§ **Problem requirements**
In the entries that follow, the lines from the one with "Task: Open the Properties toolbar icon" through the one with "Click the 教程" are the ones to write out, exactly and with both ends included. Nothing else should appear.

§ **Exercise material**
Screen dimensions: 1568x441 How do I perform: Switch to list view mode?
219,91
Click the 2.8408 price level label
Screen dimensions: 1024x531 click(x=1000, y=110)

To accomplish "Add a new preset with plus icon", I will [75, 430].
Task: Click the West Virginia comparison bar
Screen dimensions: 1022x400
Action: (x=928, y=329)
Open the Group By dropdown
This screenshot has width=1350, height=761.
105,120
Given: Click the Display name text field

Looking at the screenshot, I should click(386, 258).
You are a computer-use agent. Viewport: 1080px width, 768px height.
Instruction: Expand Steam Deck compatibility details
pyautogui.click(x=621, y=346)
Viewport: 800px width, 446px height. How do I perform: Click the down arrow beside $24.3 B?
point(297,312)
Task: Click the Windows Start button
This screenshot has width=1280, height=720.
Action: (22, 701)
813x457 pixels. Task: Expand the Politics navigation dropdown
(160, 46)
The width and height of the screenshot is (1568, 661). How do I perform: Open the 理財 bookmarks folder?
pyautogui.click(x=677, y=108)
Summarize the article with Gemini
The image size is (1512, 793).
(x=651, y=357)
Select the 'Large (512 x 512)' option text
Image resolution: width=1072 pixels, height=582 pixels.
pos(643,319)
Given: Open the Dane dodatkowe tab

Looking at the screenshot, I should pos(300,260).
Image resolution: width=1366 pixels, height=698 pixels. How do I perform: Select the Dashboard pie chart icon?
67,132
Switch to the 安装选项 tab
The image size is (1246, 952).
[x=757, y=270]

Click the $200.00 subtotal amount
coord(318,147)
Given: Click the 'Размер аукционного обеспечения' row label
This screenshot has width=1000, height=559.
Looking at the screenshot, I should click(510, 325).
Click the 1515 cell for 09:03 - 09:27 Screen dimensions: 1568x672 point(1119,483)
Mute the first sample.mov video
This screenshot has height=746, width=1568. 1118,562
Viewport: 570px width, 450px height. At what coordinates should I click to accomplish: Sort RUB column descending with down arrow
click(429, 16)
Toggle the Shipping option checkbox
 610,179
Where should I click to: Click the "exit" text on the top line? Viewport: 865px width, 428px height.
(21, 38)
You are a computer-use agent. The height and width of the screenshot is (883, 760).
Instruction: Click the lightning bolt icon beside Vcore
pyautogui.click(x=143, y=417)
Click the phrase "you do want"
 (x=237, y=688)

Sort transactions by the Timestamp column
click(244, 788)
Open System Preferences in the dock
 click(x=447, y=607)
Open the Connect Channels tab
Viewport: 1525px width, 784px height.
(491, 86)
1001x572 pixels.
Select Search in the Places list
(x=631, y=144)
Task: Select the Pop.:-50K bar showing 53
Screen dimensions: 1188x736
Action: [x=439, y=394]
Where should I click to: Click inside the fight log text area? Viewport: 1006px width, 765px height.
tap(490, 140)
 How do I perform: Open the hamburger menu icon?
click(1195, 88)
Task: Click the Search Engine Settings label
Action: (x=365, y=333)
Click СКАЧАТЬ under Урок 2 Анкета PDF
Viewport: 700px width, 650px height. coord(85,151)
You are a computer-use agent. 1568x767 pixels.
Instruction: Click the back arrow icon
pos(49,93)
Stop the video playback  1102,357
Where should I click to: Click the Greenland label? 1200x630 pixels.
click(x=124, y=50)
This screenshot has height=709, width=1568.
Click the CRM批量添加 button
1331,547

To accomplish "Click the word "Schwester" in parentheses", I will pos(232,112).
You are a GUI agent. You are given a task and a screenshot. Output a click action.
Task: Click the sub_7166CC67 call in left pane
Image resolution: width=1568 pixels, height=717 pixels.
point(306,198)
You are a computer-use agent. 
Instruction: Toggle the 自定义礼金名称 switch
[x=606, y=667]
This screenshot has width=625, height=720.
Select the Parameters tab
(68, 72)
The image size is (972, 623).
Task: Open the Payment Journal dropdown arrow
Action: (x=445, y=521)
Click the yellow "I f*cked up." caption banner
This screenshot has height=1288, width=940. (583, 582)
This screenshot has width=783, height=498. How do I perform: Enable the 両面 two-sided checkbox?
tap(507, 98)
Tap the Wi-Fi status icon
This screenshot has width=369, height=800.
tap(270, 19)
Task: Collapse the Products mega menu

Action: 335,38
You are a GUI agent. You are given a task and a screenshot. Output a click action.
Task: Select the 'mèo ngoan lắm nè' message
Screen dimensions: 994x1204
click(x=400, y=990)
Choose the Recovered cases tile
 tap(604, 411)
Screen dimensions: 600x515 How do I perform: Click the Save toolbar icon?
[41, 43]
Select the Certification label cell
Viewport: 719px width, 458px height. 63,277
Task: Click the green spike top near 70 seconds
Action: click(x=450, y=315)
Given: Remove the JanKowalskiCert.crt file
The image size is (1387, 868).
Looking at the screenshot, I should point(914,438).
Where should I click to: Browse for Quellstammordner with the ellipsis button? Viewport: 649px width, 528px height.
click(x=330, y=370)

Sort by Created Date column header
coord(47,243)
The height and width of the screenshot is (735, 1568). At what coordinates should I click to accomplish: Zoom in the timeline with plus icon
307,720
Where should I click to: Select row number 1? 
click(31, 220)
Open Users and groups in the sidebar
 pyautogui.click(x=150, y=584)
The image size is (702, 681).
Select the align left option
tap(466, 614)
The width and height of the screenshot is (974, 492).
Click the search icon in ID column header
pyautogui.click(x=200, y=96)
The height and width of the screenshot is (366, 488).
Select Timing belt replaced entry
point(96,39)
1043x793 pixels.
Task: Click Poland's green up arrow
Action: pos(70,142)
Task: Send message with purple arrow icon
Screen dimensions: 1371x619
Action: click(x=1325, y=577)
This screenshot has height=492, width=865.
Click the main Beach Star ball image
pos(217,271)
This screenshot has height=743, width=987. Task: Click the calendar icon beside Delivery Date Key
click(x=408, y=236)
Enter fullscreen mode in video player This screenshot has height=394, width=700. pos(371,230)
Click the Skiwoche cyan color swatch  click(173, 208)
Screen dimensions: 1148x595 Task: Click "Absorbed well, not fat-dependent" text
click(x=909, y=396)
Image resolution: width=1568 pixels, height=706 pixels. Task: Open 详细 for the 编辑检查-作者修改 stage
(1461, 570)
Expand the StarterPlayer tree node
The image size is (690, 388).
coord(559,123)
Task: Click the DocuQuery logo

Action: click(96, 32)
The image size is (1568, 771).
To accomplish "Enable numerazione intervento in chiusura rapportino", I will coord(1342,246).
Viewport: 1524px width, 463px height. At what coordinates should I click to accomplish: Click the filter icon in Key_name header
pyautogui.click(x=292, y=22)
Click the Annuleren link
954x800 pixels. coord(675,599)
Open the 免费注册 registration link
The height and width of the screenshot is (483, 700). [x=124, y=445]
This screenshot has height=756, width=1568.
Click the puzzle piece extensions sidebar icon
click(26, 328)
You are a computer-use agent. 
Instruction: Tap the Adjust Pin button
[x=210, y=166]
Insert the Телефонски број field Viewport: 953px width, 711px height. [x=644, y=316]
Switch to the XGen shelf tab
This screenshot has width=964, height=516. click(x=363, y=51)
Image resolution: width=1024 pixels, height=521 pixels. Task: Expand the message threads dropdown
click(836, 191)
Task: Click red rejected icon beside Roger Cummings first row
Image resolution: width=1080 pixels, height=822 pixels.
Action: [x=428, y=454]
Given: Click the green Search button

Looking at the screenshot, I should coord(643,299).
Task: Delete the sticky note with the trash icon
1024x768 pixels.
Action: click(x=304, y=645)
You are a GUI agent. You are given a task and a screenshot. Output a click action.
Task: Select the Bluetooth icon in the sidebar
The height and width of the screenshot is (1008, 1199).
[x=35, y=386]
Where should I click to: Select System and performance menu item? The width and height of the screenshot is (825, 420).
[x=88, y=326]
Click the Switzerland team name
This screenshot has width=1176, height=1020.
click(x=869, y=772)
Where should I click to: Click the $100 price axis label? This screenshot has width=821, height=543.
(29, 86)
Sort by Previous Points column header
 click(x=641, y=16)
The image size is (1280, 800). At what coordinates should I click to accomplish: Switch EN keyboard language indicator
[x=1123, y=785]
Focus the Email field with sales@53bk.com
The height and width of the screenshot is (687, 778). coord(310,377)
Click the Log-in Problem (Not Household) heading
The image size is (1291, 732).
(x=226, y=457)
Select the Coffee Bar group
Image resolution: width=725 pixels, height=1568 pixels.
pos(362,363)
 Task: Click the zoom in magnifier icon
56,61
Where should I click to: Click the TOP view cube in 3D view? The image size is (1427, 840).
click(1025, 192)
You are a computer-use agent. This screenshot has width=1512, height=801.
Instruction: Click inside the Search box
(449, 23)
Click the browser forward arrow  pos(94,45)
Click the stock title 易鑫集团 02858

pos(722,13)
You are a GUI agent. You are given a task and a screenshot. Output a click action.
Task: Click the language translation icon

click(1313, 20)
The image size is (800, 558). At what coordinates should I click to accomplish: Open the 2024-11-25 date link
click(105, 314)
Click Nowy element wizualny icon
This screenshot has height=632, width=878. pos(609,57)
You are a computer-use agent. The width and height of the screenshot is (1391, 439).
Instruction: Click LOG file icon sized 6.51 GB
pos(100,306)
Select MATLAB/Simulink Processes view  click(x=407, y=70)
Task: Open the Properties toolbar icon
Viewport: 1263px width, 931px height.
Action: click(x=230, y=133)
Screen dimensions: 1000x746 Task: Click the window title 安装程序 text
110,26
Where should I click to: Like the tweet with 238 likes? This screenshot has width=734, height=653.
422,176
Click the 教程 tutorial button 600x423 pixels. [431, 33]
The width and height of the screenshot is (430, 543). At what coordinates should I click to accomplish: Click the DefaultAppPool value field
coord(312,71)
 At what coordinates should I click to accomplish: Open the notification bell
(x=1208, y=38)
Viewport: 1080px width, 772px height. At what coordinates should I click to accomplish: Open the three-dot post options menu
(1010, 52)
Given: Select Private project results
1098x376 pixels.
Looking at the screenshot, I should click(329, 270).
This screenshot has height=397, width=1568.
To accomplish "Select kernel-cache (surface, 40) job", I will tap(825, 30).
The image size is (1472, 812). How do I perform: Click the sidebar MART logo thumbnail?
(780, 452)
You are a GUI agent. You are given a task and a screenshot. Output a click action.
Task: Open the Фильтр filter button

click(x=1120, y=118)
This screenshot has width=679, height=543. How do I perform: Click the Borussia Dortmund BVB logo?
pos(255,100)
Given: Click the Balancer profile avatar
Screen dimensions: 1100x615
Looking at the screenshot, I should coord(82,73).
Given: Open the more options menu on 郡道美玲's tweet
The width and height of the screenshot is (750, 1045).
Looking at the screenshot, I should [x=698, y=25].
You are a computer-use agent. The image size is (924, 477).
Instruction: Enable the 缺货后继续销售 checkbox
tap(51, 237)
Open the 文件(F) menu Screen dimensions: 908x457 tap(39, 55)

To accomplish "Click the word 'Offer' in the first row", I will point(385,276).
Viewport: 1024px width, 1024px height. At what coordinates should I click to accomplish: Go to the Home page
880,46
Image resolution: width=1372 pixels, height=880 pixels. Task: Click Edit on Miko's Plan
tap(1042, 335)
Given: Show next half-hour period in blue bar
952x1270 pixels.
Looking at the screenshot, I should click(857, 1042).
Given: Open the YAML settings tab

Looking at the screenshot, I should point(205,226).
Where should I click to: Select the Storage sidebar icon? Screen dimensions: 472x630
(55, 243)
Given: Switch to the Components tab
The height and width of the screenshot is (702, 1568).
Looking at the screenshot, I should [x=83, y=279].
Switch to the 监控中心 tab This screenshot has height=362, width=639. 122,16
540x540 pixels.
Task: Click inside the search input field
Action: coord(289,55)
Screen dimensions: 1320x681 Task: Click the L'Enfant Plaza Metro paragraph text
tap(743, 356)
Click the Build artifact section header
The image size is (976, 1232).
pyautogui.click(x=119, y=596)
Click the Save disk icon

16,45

§ **Written reply**
Task: Open the Properties toolbar icon
Viewport: 1263px width, 931px height.
Action: click(x=230, y=133)
Screen dimensions: 1000x746 Task: Click the window title 安装程序 text
110,26
Where should I click to: Like the tweet with 238 likes? This screenshot has width=734, height=653.
422,176
Click the 教程 tutorial button 600x423 pixels. [431, 33]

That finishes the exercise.